## DOCUMENT PASSAGE
+ + + + +

39.       At clause (1), an employer is required to put into writing all employment terms and conditions and where any specific terms is not so written, this should be done within two (2) months. Therefore any review or changes to the written terms and conditions of employment must be in consultation with the employee so as to reflect the changes and bring such changes to the attention of such an employee. It is therefore imperative form these mandatory provisions of the law that to move an employee from one office to the next in a transfer, work location or even where the job terms remain the same, the disruption in operations require notification and consultations with the employee to ensure smooth operational shift. In this case the I find the Petitioner occupied a senior position in the Respondent establishment, he had been acting Executive Director for 3 months and his substantive office was that of the head of Operations Compliance and Research and in such capacities was entitled in the minimum to prior consultations before his transfer to enable him organise himself and family.  Even where the Respondent enjoyed the prerogative to transfer the petitioner, such should not have been arbitrary, without prior notice and without consultations with him. Matters that the Petitioner sets out in his letter dated 17th March 2015 should have formed the basis of such consultations before he proceeded on the transfer.

40.       I therefore find the Respondent failed to issue a reasonable notice of transfer to the petitioner, there were no prior consultations and the changes made to his terms and conditions of employment with the relocation of work station was arbitrary and contrary to section 10 of the Employment Act. This is affirmed by the Court in Githunguri versus Republic [1986] eKLR in the finding that;

… That official undertakings given officially must be honoured and members of the society are entitled to an orderly and tranquil life and not be subjected to vicissitudes of law especially when there have been no subsequent fresh events to justify it.

+ + + + +

## INFORMATION SUPPLIED

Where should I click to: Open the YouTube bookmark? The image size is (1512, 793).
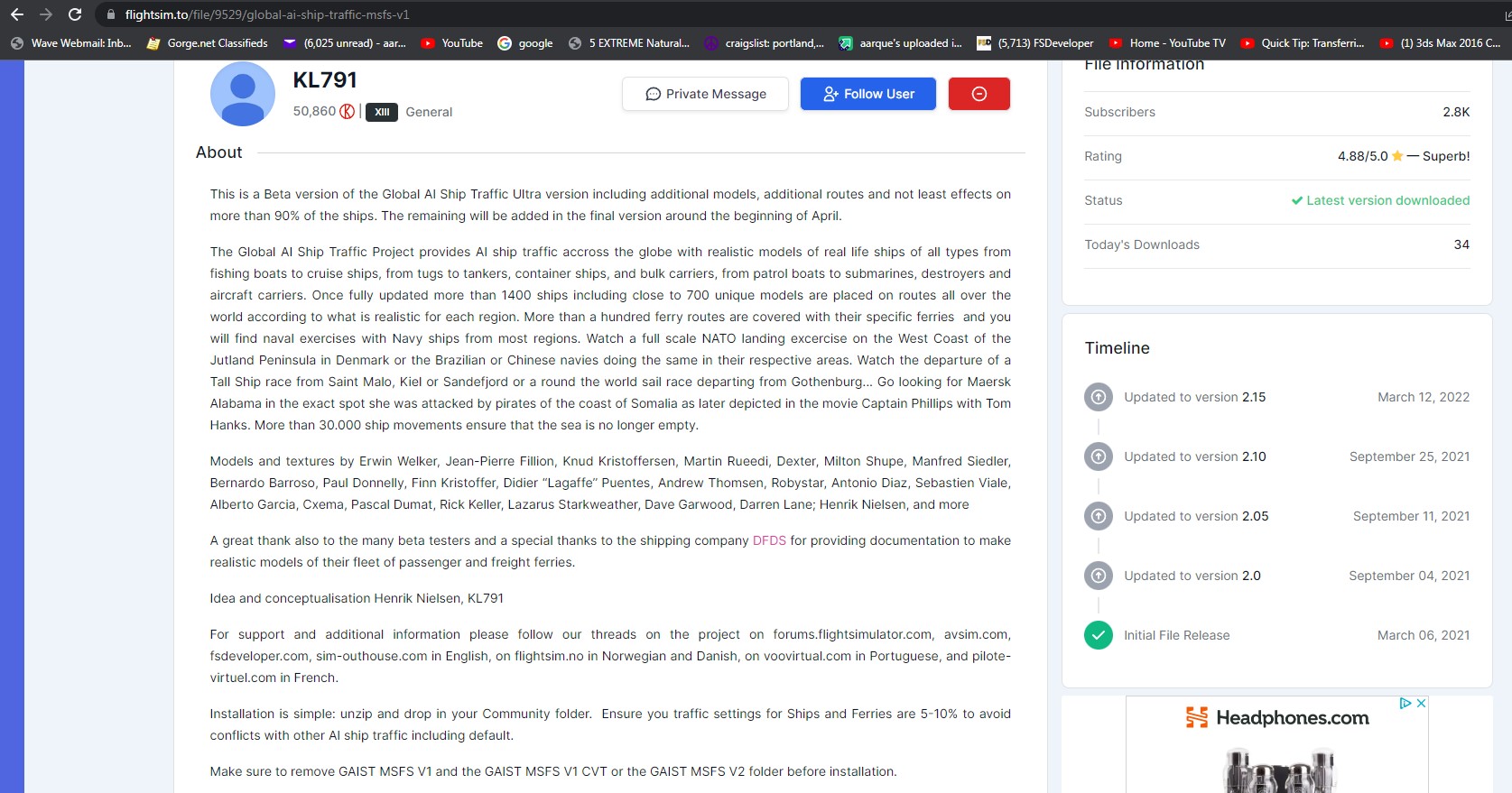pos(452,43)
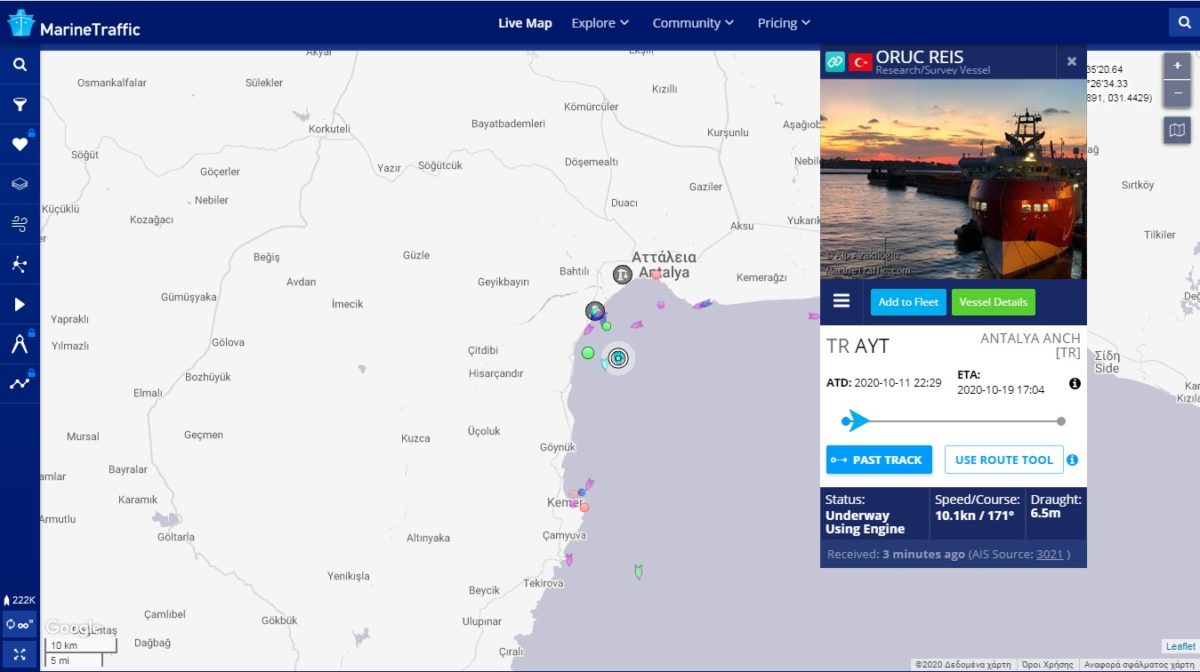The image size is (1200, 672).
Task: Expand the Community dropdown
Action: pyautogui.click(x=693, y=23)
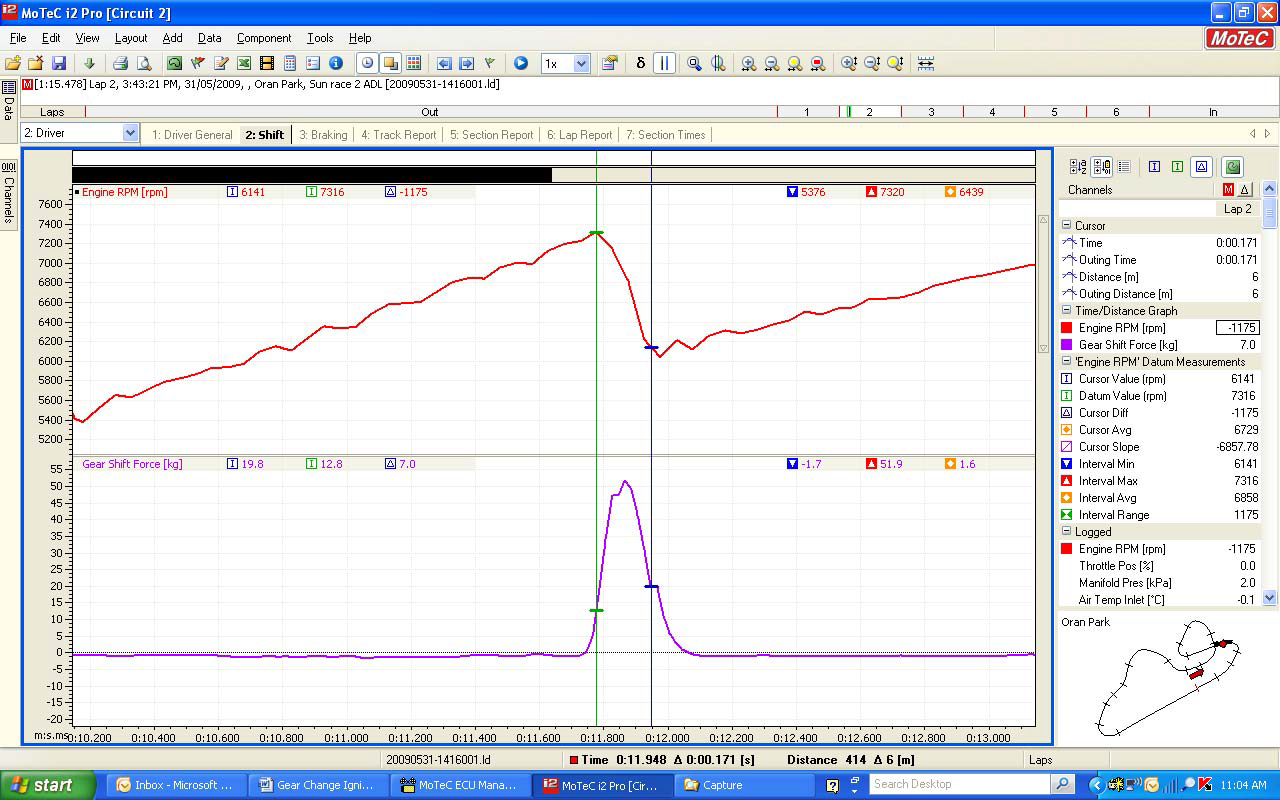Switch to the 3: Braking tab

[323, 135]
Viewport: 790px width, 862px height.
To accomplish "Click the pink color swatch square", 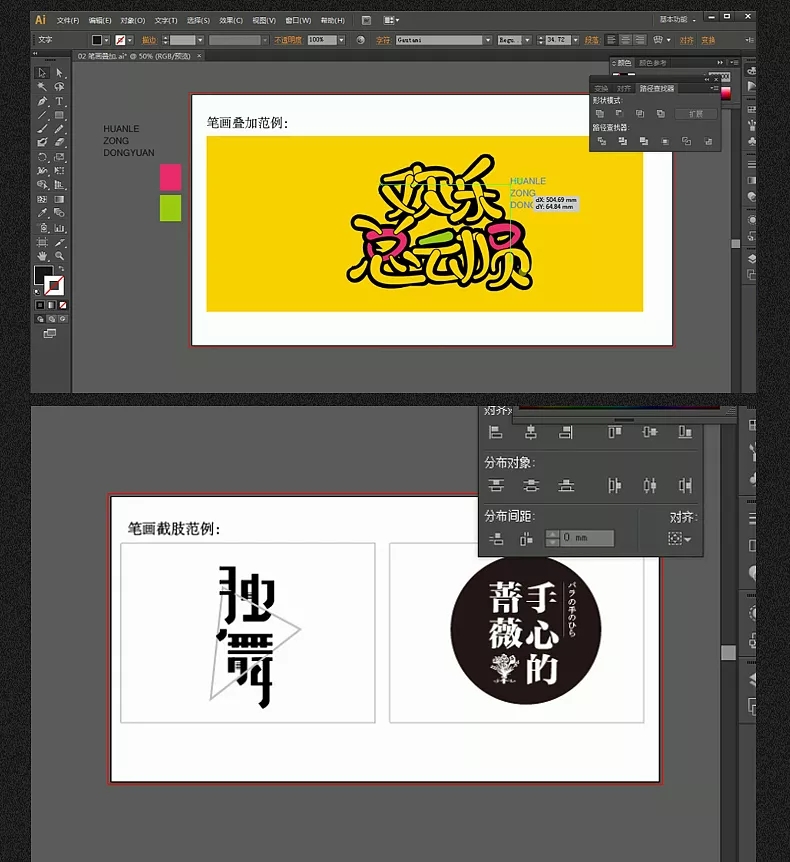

+ + + + +

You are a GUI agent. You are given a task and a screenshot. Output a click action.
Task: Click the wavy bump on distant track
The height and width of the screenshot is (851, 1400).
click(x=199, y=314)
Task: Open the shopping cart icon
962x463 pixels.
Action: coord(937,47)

+ + + + +

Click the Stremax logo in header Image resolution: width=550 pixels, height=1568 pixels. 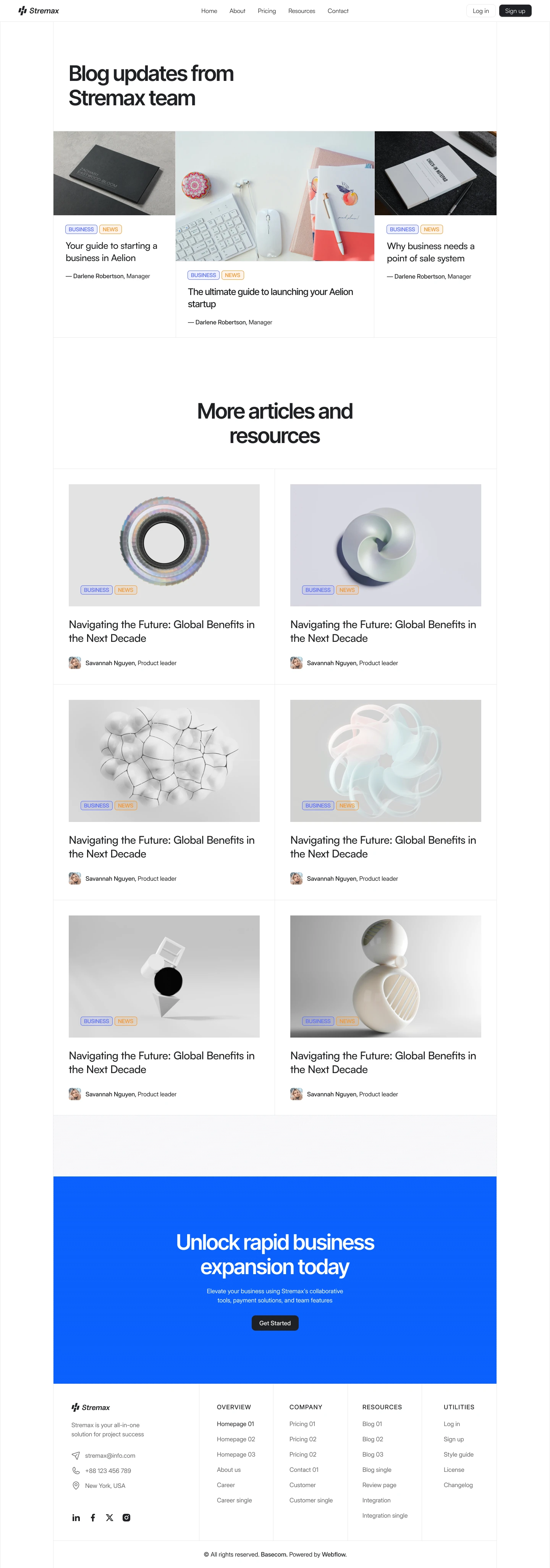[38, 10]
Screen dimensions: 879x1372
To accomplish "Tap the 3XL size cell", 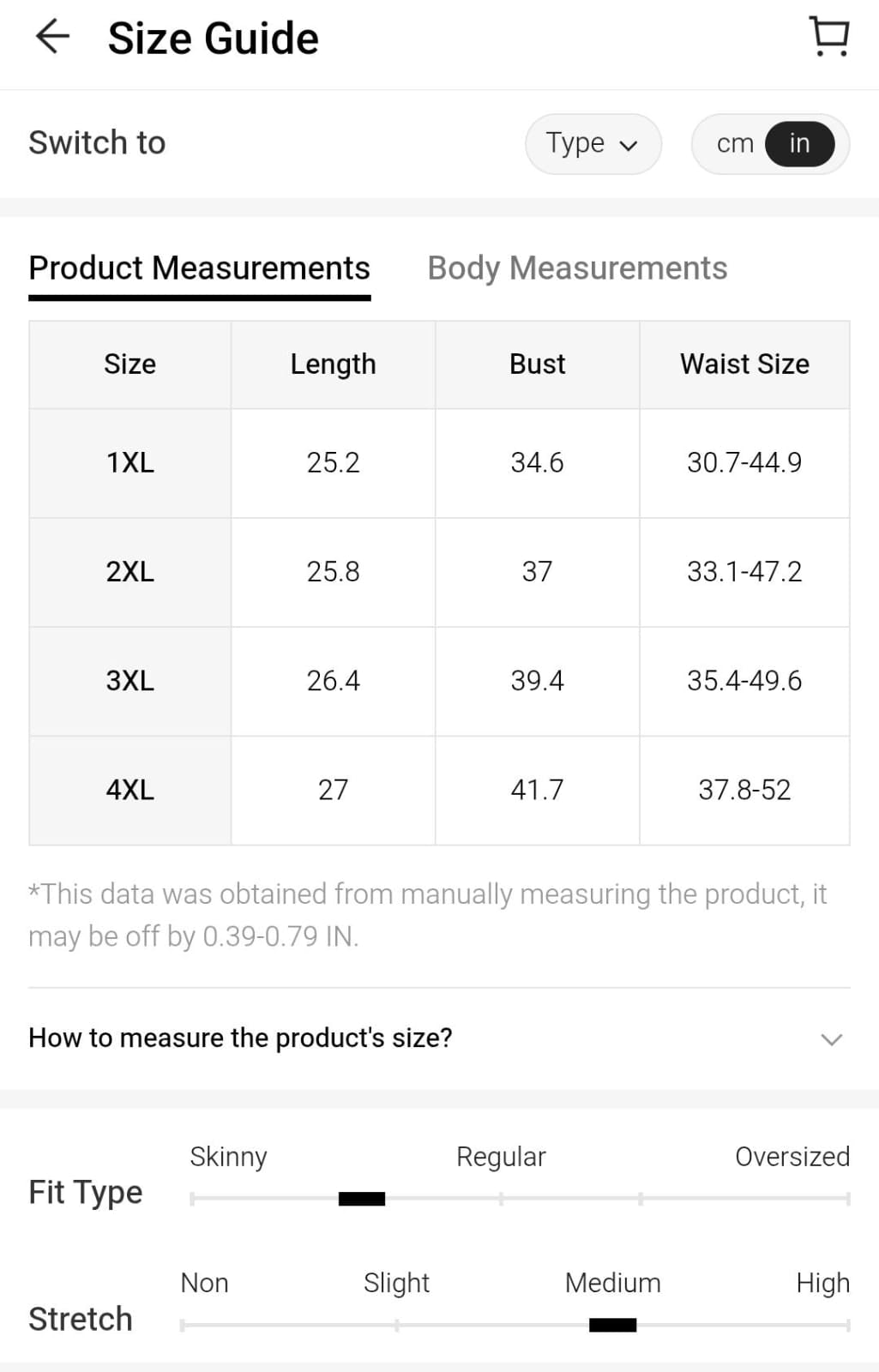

+ + + + +

## WORK INSTRUCTION 1
Answer from the judgment passage:
(a) For how long had the Petitioner been acting Executive Director?
(b) What was the Petitioner's substantive office?
(c) Which section of which Act does the court find the arbitrary changes contrary to?
## WORK INSTRUCTION 2
Copy the judgment passage word for word, starting with "40.       I therefore" and going on through "to justify it.".
Rely only on the text for these.

## ANSWER SPACE 1
(a) 3 months
(b) Head of Operations Compliance and Research
(c) Section 10 of the Employment Act

## ANSWER SPACE 2
40.       I therefore find the Respondent failed to issue a reasonable notice of transfer to the petitioner, there were no prior consultations and the changes made to his terms and conditions of employment with the relocation of work station was arbitrary and contrary to section 10 of the Employment Act. This is affirmed by the Court in Githunguri versus Republic [1986] eKLR in the finding that;

… That official undertakings given officially must be honoured and members of the society are entitled to an orderly and tranquil life and not be subjected to vicissitudes of law especially when there have been no subsequent fresh events to justify it.